In a bar Ruby waits for a last meeting with her ex boyfriend Jack, after a couple of years apart they are meeting for one last time. She’s about to head off for a better life with her new boyfriend, he has finally settled down with the girl of his dreams. Or has he?
Despite the hurt there’s still a spark there and neither can quite let go of the past. It seems an unlikely attraction. He’s the archetypical bad boy. His informs Ruby he doesn’t like her new look, preferring her ‘fat and gappy-toothed’. He’s got a string of women phoning him and a real fear of commitment. She seems to have finally found Mr Right. A chisel-jawed dentist that will whisk her away to a new life. Will Mr Right or Mr Wrong win over at the end of the day? As both Ruby’s new man and Jack’s latest girl turn up at the bar, things are destined to get complicated.
Rob Young’s script is billed as a play with songs, with music by Ross Lorraine, but it seems a relationship as unsteady as Ruby and Jack’s. It is one of those odd musicals that would probably work better without the songs. Lorraine’s score adds little to piece and apart from a quartet in the second act rarely provides any memorable musical attraction.
Alongside the uncertainty in the romantic stakes there also seems to be uncertainty of what the production is trying to be. Is it a pastiche of musical theatre convention or a genuine musical theatre comedy? Several numbers are played direct to the audience with a knowing tongue in cheek but others seem to be played with an earnest seriousness. A gloriously camp tap routine butts against a plaintive torch song and it all makes for a slightly unbalanced evening.
Rob Young’s script on its own does contain some sparkling dialogue, full of well-observed put downs and one liners and the characters of Jack and Ruby are too painfully real and recognisable. In comparison, Keith and Claire seem underdrawn and more of a work in progress.
There are some strong performances from the company, who try their best with the material. Siobhan Dillon sings beautifully and stirs the emotion as Claire, the woman who has been a revolving door with men and Simon Thomas charms as Keith, though some of his vocal performance is lost.
Amy Booth-Steel impresses as the love-torn Ruby – a convincing tormented portrayal of the conflict between stability and excitement. Gerald Carey provides the strongest performance of the night as Jack, though, the lothario who uses sleaze to compensate for his lack of endowment in the trouser department. It’s an even more impressive performance considering he only stepped into the role a week ago following the indisposition of original cast member Gabriel Vick.

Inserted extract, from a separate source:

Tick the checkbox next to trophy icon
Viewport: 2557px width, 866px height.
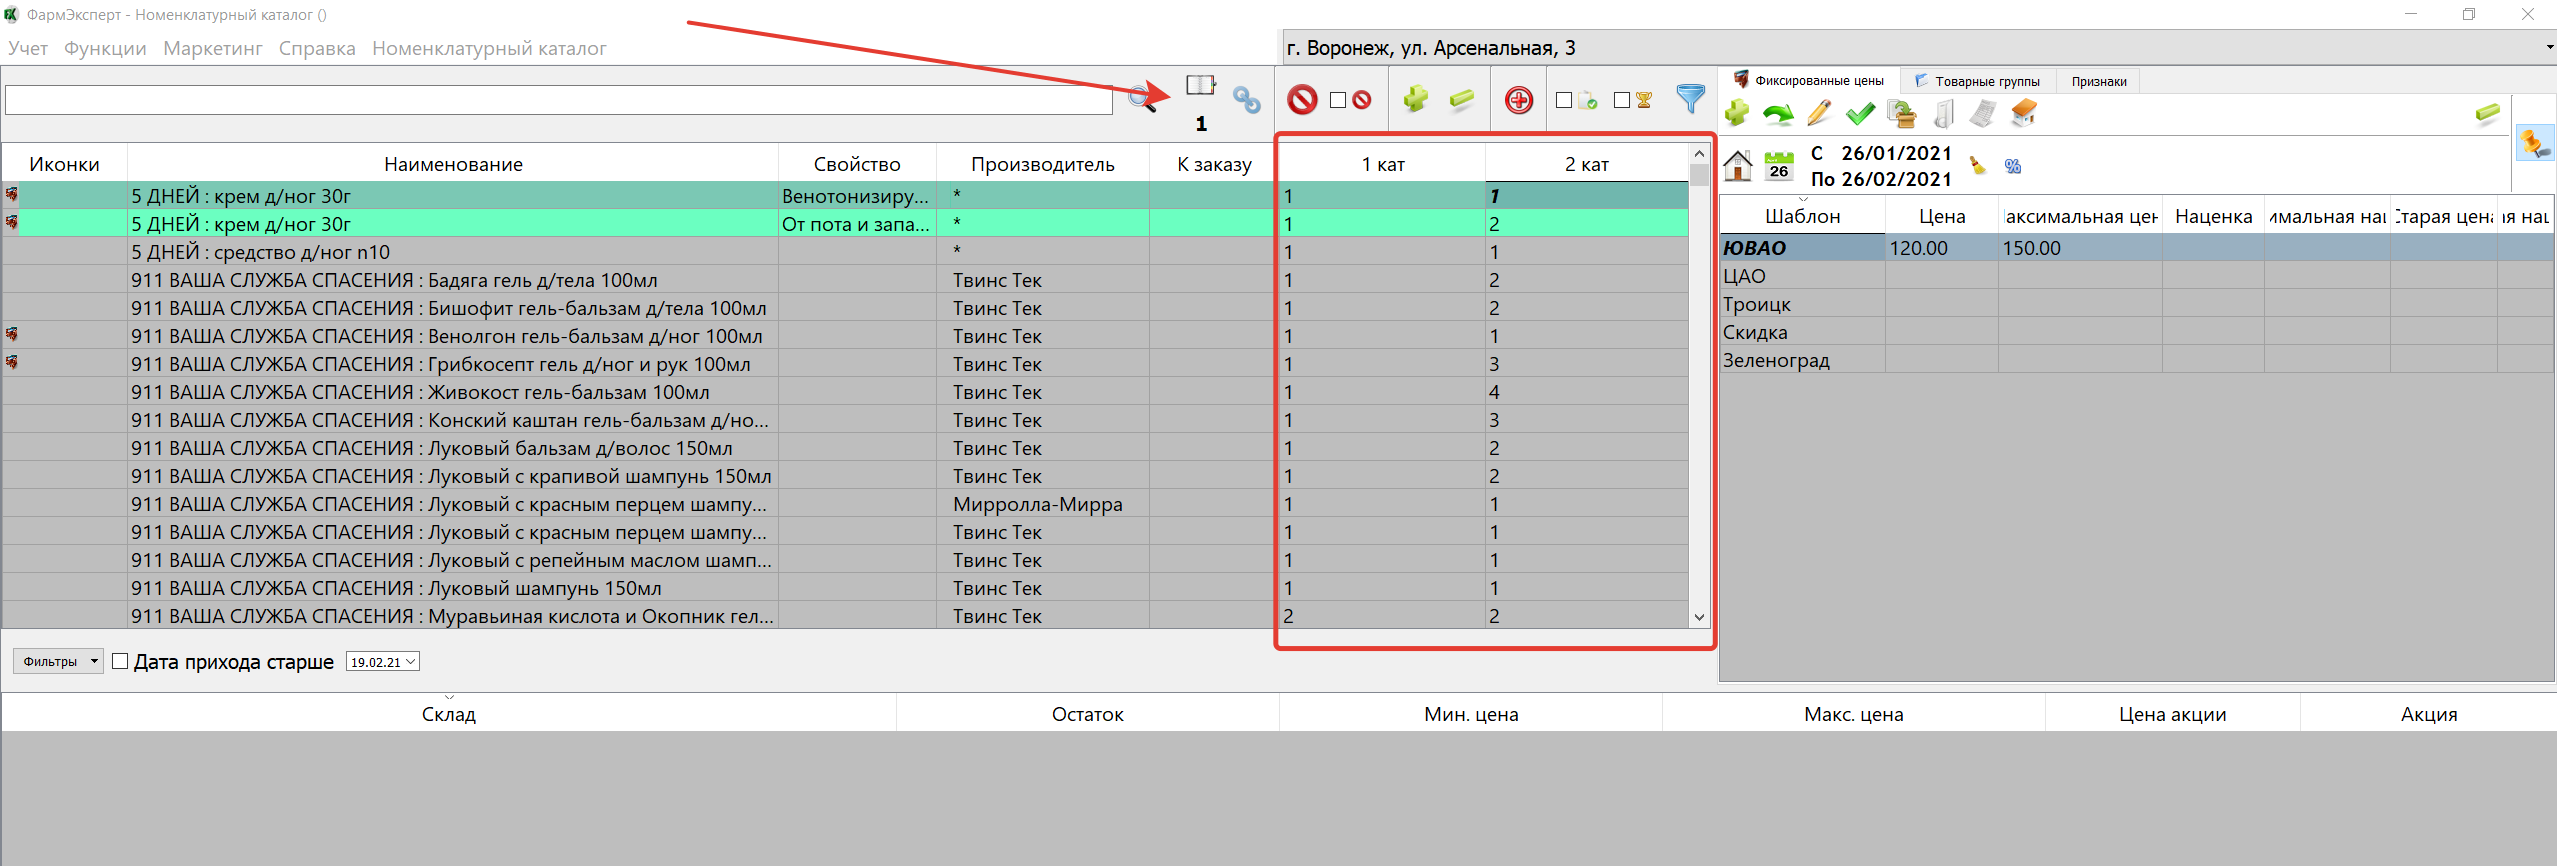(1622, 100)
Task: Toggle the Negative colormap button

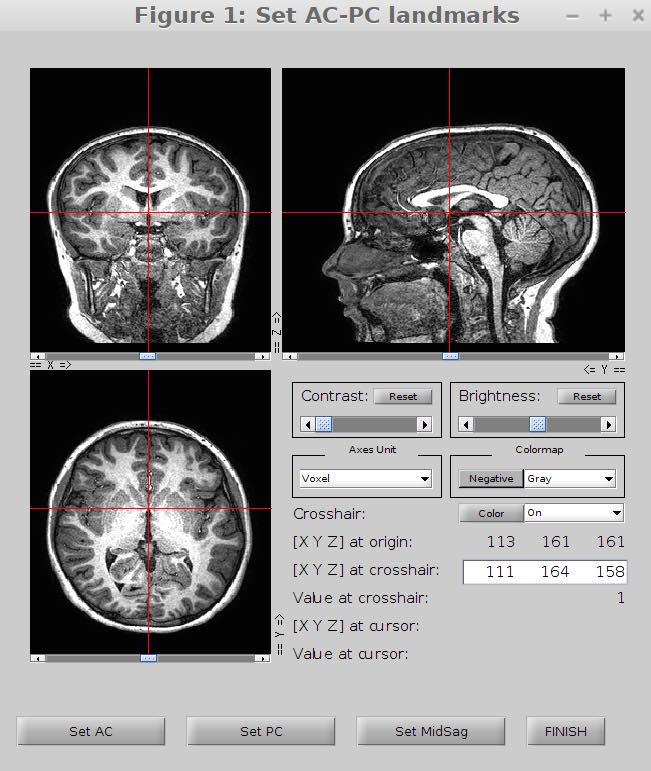Action: coord(490,479)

Tricia Thorn’s direction is somewhat unbalanced. The first act played as a two hander, the second with all four characters provides some unevenness and odd touches such as having members of the audience on stage prior to show as bar customers before being shepherded back to their seats seem gimmicky. There are moments that stand out in the piece but overall it feels like a work in progress with songs shoehorned into a play with no discernable benefit. In a way it may be a stronger production as a two-hander, leaving Keith and Claire out of the equation and raising the question of their reality or point scoring by the warring ex’s.
The marriage of play and music is one that would benefit from being referred to relationship counselling.
Caveat: This is a review of the second preview performance and therefore details may change as the run develops.